It took a few tries — and some guidance from a YouTube video — to figure out how to fold thin sheets of plastic into the desired configuration. Once Westra mastered the technique, he tested the origami bellows in a vat of liquid nitrogen cooled to a temperature of about 77 Kelvin (320 degrees below zero Fahrenheit).

The researchers hoped that the origami folds would spread out the stresses on the plastic material, making it less likely to tear — and their hopes were borne out by the experiments. Their intricately folded bladder could be squeezed at least 100 times under cryogenic conditions without breaking or leaking.

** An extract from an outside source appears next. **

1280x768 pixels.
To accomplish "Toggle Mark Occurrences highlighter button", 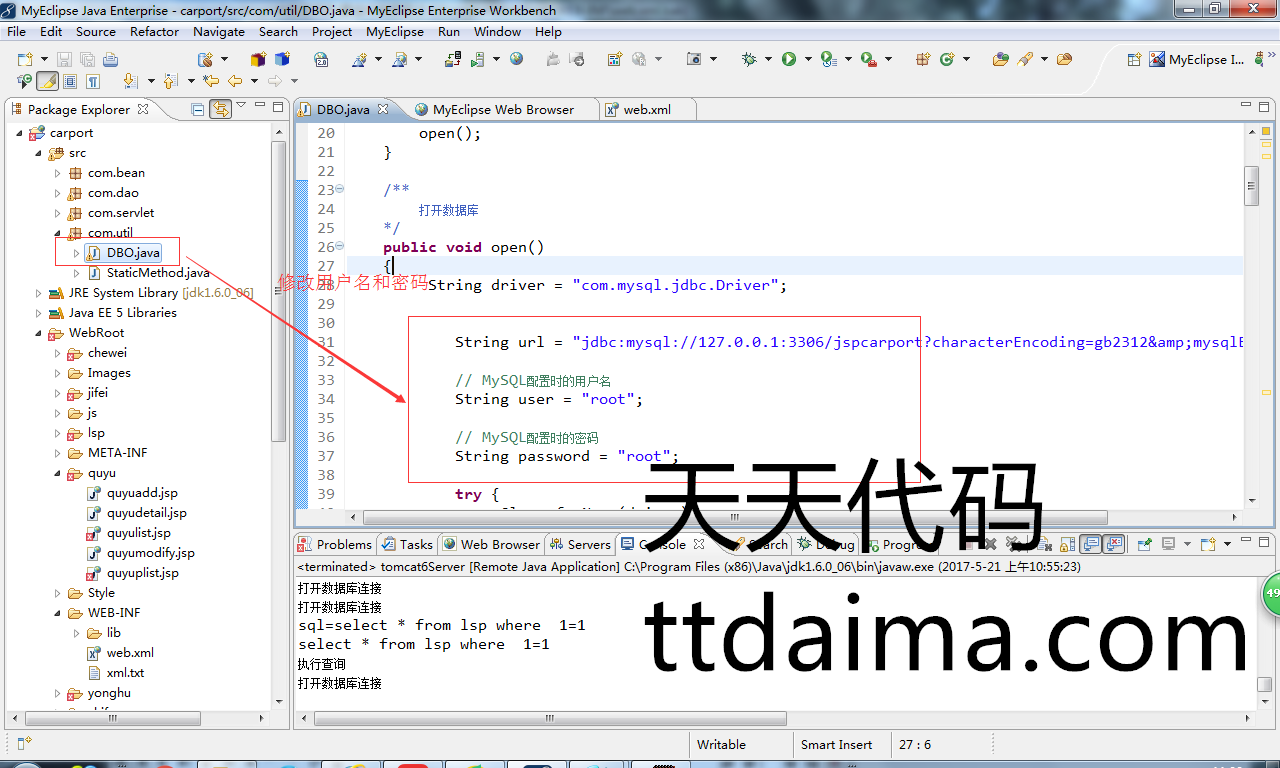I will tap(47, 81).
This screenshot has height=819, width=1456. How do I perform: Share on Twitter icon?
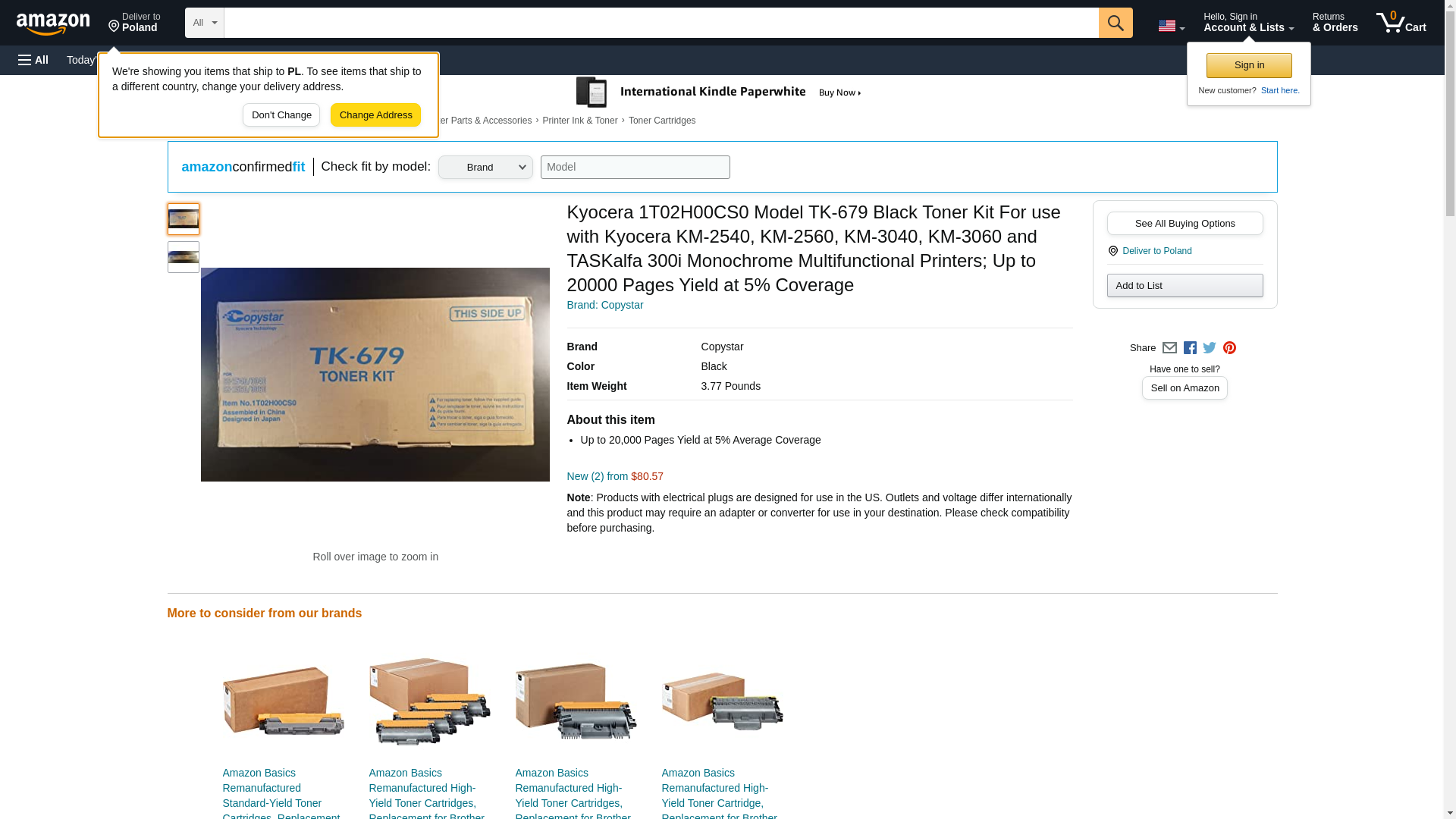pyautogui.click(x=1210, y=348)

“We think we’ve solved a key problem that was holding everybody back,” Leachman said. Now the researchers are getting set to conduct similar experiments with liquid hydrogen, which has to be kept at even colder temperatures — 20 Kelvin, or 423 degrees below zero F.

Westra has been awarded a NASA graduate fellowship to keep working on the project. And that’s not all: The work has received funding from the Joint Center for Aerospace Technology Innovation, an economic development initiative backed by Washington state — as well as from Amazon CEO Jeff Bezos’ Blue Origin space venture. “Kjell’s success is a perfect example of great WSU students studying what’s out there, and then being in the right place at the right time to make it happen,” Leachman said.

In addition to Westra and Leachman, the authors of the Cryogenics study, “Compliant Polymer Origami Bellows in Cryogenics,” include Francis Dunne, Stasia Kulsa and Mathew Hunt.